• [Document text]:
________________
Having the Spirit of Christ January 7, 2020 Peer reviewed DOI: 10.12987/yale/9780300245622.003.0007

Summary

This chapter argues that spirit possession in early Christian texts should be taken seriously as involving real nonhuman agents, not merely as myth or metaphor. Drawing on anthropological insights, it treats the 'spirits' as genuine entities, which raises complex questions about ontology and agency. This perspective challenges the modern assumption that only autonomous human individuals possess agency, suggesting a different understanding of possession in the early Christ movement.

Study at a glance

Design theoretical or philosophical paper
Key finding Spirit possession in early Christian texts should be understood as involving real nonhuman agents, challenging modern notions of autonomous human agency.
________________
• [Requests]:
- A) Reproduce the part of the chapter summary that opens with the words containing "This chapter argues" and closes with "autonomous human agency.", swapping "nonhuman agents" for "non-human beings".
- B) Extend the chapter summary on spirit possession in early Christian texts past its final line.
________________
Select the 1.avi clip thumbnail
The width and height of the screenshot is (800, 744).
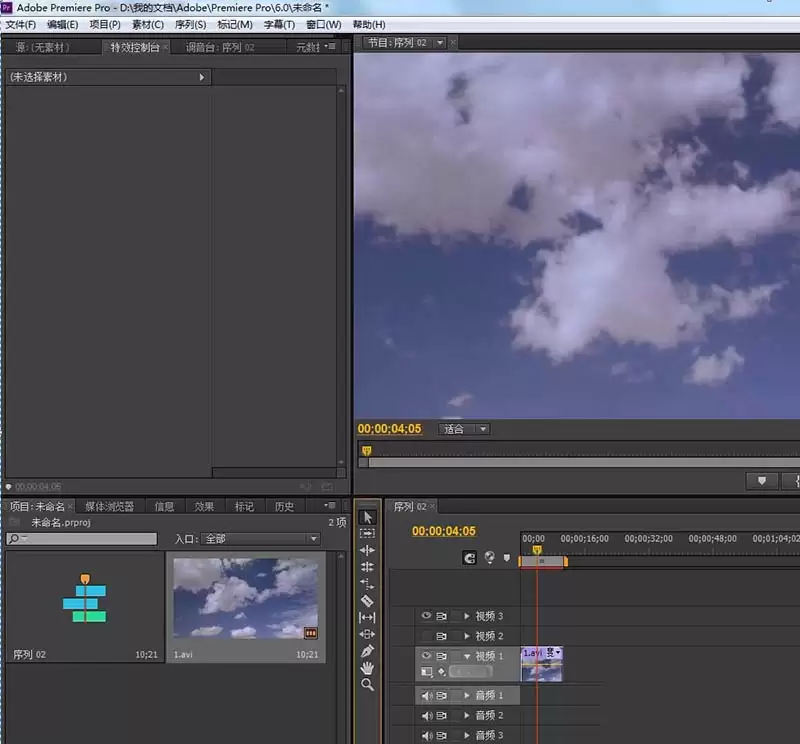pyautogui.click(x=245, y=598)
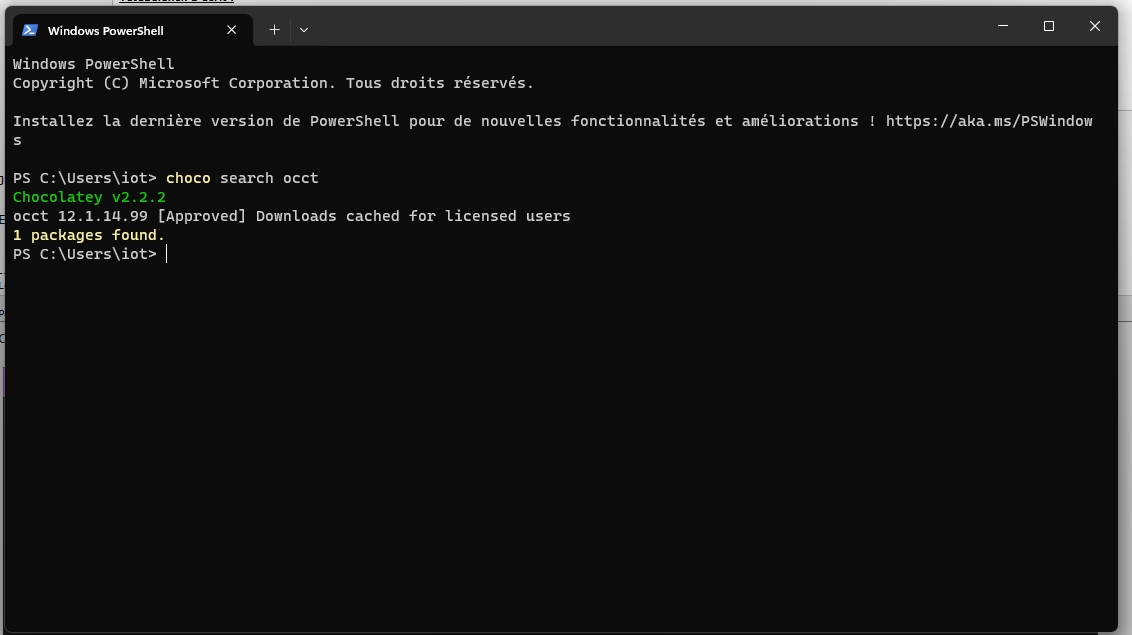Screen dimensions: 1132x635
Task: Open a new terminal tab
Action: 274,30
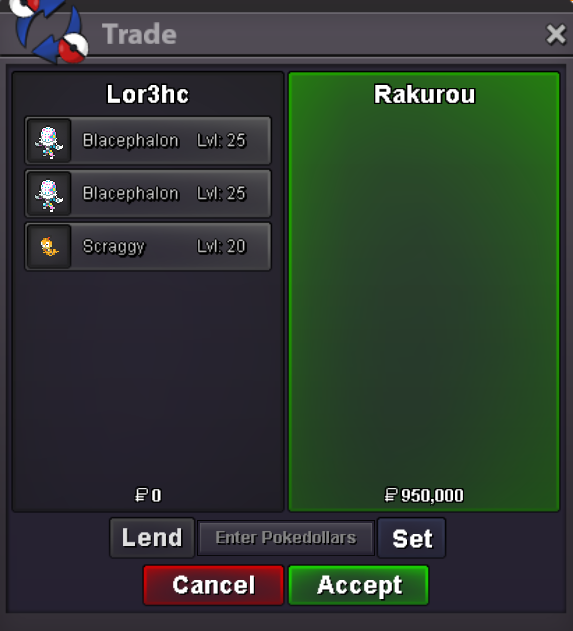Viewport: 573px width, 631px height.
Task: Click Rakurou's green offer panel
Action: click(x=424, y=292)
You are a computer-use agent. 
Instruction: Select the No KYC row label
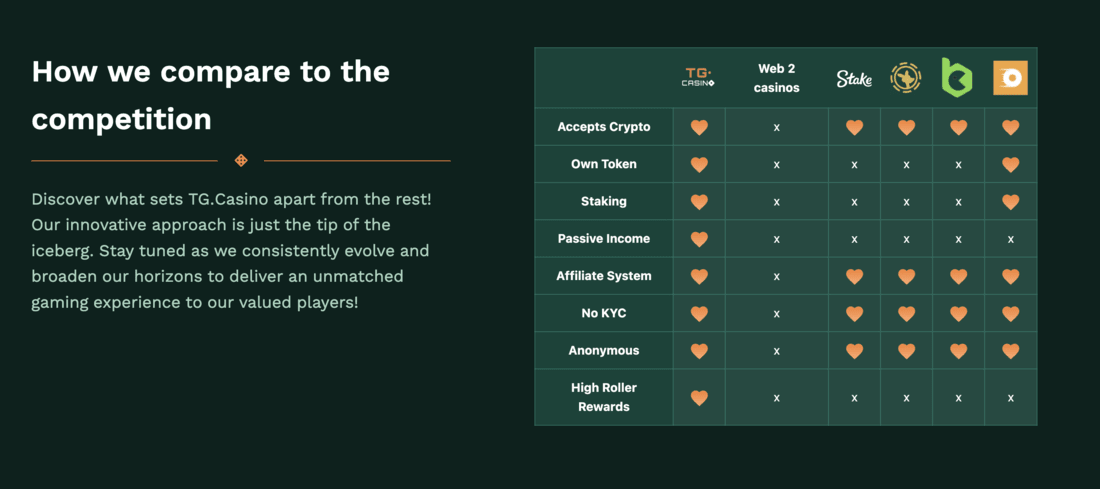pos(604,313)
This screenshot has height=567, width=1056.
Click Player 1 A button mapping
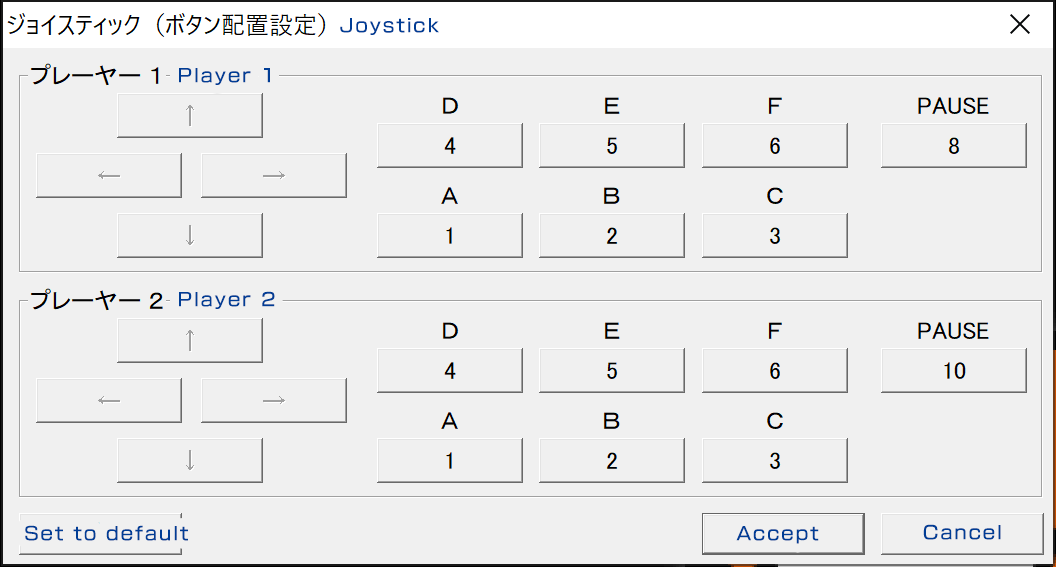(450, 236)
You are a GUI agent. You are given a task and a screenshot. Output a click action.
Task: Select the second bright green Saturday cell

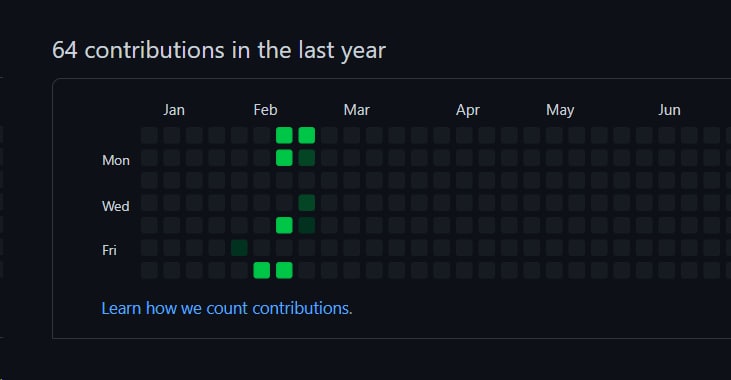284,270
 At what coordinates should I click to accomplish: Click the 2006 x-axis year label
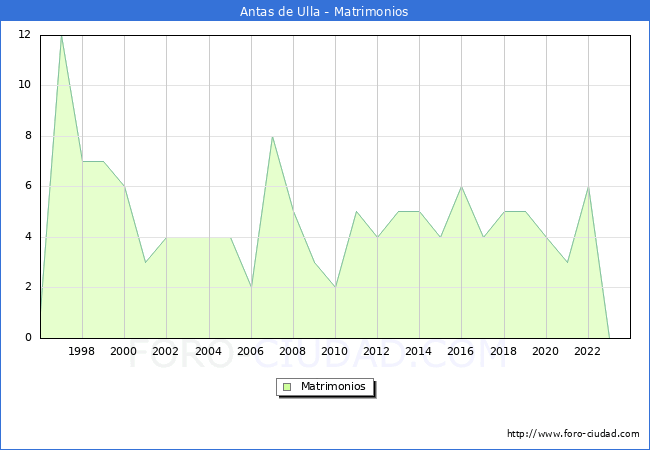[x=250, y=352]
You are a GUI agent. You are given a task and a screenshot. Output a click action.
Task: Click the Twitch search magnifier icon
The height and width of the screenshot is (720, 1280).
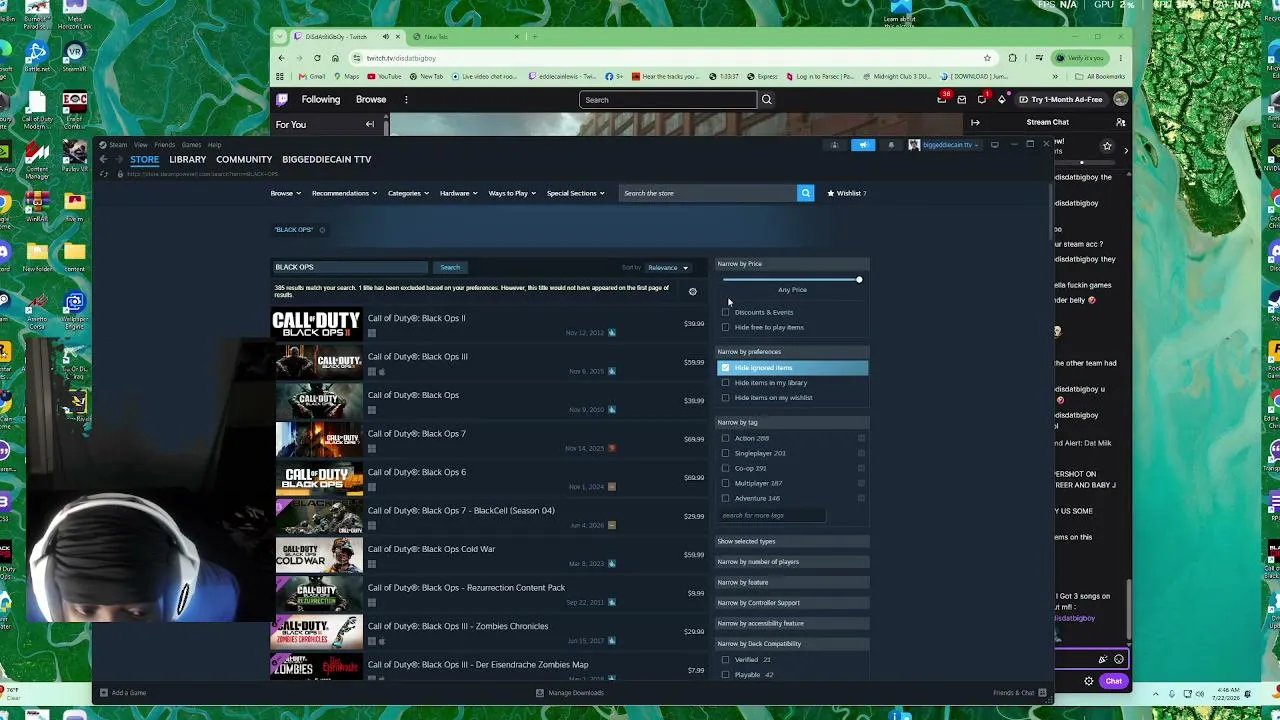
________________
• [Answers below]:
- A)
This chapter argues that spirit possession in early Christian texts should be taken seriously as involving real non-human beings, not merely as myth or metaphor. Drawing on anthropological insights, it treats the 'spirits' as genuine entities, which raises complex questions about ontology and agency. This perspective challenges the modern assumption that only autonomous human individuals possess agency, suggesting a different understanding of possession in the early Christ movement.

Study at a glance

Design theoretical or philosophical paper
Key finding Spirit possession in early Christian texts should be understood as involving real non-human beings, challenging modern notions of autonomous human agency.

- B)
Abstract

This concluding chapter illustrates some of the major ways in which a critical aspect of spirit possession can emerge in texts of the early Christ movement. It does so with the help of appropriate insights drawn from anthropological literature. A starting point here is the effort to treat the “spirits” involved in cases of possession seriously and not merely as mythical and metaphorical representations, as several earlier studies have done. Such a move naturally raises a host of complex questions concerning notions of ontology and agency. After all, the latter's allocation to nonhuman entities does collide with the established modern paradigm of the autonomous human individual as the only rightful possessor of agency.